Change "Import Dataset" to "Export Dataset" in the part of the data that starts with the line containing "Locate an element on the screen." and runs through the end. Copy those lines with only that swap and no other edits.

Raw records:
▼▼▼

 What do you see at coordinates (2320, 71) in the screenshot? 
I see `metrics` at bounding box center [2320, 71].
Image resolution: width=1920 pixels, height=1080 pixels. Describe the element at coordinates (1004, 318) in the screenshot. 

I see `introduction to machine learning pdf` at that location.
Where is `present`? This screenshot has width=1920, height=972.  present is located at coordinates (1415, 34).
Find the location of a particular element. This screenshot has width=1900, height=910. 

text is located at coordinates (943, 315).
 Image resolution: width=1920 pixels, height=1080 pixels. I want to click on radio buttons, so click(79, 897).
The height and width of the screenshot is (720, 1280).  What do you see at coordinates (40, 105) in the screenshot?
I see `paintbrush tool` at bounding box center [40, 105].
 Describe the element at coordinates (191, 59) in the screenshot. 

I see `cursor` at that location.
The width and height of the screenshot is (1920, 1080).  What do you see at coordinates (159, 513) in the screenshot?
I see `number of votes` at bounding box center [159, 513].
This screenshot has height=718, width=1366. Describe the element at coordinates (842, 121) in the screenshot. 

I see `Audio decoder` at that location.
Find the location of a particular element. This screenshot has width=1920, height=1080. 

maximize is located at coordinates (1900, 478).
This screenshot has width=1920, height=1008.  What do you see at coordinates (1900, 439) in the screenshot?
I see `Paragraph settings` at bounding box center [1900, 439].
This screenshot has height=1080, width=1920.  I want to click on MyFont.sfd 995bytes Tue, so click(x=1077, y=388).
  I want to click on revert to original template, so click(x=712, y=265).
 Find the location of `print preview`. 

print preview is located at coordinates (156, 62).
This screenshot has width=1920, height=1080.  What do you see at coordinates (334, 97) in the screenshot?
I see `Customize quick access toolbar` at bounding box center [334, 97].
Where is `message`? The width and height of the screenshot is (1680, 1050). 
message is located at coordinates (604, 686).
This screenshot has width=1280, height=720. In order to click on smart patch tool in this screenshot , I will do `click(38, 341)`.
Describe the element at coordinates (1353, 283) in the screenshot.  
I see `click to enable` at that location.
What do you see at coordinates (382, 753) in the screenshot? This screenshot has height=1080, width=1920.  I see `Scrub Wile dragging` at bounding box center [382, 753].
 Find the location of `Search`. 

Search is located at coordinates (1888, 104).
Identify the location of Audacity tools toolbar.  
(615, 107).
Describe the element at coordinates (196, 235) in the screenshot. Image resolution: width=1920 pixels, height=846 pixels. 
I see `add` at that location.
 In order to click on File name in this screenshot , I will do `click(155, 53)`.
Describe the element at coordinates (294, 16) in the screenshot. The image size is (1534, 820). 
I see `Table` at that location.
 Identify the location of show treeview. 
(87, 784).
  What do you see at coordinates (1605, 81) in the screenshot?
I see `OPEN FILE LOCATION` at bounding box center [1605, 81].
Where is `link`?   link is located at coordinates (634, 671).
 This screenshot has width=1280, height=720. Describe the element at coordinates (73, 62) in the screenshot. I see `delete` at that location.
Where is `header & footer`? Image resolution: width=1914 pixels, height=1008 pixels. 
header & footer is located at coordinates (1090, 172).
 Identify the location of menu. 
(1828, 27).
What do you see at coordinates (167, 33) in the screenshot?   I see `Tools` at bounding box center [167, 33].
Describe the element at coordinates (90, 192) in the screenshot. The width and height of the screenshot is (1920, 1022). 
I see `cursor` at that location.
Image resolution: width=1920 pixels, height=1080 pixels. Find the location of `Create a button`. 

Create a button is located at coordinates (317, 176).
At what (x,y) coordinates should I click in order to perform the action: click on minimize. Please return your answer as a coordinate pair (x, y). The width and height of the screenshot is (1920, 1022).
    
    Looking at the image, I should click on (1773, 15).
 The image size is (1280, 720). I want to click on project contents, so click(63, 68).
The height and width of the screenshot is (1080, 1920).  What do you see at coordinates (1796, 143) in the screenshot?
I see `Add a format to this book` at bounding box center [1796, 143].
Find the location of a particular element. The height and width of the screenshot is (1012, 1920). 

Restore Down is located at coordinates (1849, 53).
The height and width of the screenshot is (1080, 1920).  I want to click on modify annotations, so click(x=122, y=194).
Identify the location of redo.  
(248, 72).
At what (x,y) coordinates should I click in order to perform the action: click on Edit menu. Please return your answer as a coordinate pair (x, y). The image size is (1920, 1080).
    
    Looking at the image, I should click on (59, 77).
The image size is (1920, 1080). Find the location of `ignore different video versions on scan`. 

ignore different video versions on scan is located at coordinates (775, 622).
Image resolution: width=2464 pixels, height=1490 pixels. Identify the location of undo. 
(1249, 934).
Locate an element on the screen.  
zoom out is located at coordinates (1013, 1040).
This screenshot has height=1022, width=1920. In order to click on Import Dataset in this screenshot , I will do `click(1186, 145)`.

▲▲▲

RESULT:
Locate an element on the screen.  
zoom out is located at coordinates (1013, 1040).
This screenshot has height=1022, width=1920. In order to click on Export Dataset in this screenshot , I will do `click(1186, 145)`.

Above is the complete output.